Analyzing the accuracy of a computer chip’s layout will be faster and more efficient, thanks to the work of a UMR Ph. D. student who has developed a way to use fuzzy logic and neural networks to analyze printed circuit layouts.
"We are the first to apply fuzzy logic to this application," says Nian Zhang, a Ph.D. student in computer engineering. "We have the research completed to the point that a company could take this algorithm and reproduce and sell this smart chip."
Using fuzzy logic, Zhang is able to take imprecise and vague information and draw definite conclusions. She won the Best Student Paper Award for this concept at the Institute of Electrical and Electronics Engineers International Conference on Fuzzy Systems in St. Louis in May.
"Nian’s work helps you determine that you’ve done the layout correctly, and she’s found a faster way to do it using neural networks," says Dr. Donald Wunsch, the Mary K. Finley Missouri Distinguished Professor of Computer Engineering at UMR and Zhang’s advisor. "It’s very flexible and general, which makes the possible applications endless."
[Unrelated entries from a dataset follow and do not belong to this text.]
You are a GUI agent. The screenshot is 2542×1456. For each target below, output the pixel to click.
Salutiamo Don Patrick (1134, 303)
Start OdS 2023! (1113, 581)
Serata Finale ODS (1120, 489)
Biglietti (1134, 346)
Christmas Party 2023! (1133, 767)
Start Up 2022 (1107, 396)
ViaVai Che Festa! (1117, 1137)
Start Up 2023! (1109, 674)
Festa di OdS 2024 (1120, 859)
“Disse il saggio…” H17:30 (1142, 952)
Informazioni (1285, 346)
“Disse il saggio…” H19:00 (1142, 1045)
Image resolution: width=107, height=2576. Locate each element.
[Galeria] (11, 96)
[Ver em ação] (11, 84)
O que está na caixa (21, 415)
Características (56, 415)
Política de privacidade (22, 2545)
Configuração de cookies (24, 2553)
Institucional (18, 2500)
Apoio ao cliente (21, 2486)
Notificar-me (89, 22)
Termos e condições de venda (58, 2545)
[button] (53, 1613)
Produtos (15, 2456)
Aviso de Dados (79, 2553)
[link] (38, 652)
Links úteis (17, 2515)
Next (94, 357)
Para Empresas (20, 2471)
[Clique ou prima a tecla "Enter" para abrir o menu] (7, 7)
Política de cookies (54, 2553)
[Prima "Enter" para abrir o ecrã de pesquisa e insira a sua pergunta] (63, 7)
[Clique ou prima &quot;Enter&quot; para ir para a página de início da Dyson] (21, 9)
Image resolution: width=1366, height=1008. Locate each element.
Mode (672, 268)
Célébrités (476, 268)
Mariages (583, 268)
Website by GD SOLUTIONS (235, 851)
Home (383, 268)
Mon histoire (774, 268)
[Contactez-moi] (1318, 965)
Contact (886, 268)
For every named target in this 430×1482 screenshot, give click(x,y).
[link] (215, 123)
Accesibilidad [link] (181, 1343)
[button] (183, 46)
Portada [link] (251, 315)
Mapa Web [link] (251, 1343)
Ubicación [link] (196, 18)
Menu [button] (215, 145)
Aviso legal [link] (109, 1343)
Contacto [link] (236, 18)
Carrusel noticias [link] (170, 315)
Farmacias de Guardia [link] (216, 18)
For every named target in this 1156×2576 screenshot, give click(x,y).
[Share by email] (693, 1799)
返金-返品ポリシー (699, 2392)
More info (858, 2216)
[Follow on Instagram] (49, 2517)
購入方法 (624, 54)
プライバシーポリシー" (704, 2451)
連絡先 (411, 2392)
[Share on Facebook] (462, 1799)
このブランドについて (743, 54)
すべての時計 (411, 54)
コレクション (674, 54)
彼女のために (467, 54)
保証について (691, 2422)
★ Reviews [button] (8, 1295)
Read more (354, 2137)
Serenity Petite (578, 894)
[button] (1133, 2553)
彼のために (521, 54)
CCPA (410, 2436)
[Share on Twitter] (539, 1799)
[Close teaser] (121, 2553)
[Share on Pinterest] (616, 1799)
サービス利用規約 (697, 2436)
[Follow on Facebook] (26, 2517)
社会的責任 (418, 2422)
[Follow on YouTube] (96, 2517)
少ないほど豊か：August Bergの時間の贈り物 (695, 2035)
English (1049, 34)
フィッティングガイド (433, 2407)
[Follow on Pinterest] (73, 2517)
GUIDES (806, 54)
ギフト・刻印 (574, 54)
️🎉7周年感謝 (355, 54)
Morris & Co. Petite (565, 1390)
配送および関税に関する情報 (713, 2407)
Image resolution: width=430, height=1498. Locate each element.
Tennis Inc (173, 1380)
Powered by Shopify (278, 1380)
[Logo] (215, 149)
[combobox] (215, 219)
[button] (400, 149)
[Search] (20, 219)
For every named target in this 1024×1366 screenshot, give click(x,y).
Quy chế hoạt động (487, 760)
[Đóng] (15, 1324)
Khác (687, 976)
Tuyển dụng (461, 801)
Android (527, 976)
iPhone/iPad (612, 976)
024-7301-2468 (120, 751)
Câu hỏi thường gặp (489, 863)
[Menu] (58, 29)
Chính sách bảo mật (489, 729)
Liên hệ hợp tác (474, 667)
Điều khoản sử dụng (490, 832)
She has spent the past four years perfecting the fuzzy logic method used to analyze and verify these chips. Zhang says through the use of neural networks the chips can be more quickly checked for correctness. "It can do some fancy things," she says. It just depends what the ideal application may be.
The National Science Foundation and the Mary K. Finley Endowment Fund has helped support Zhang’s research in the area of fuzzy logic and neural networks.
Zhang and Wunsch have made a University of Missouri System invention disclosure seeking a patent based on the results of Zhang’s research, and also submitted a proposal to the National Science Foundation’s Small Business Innovation Research Division.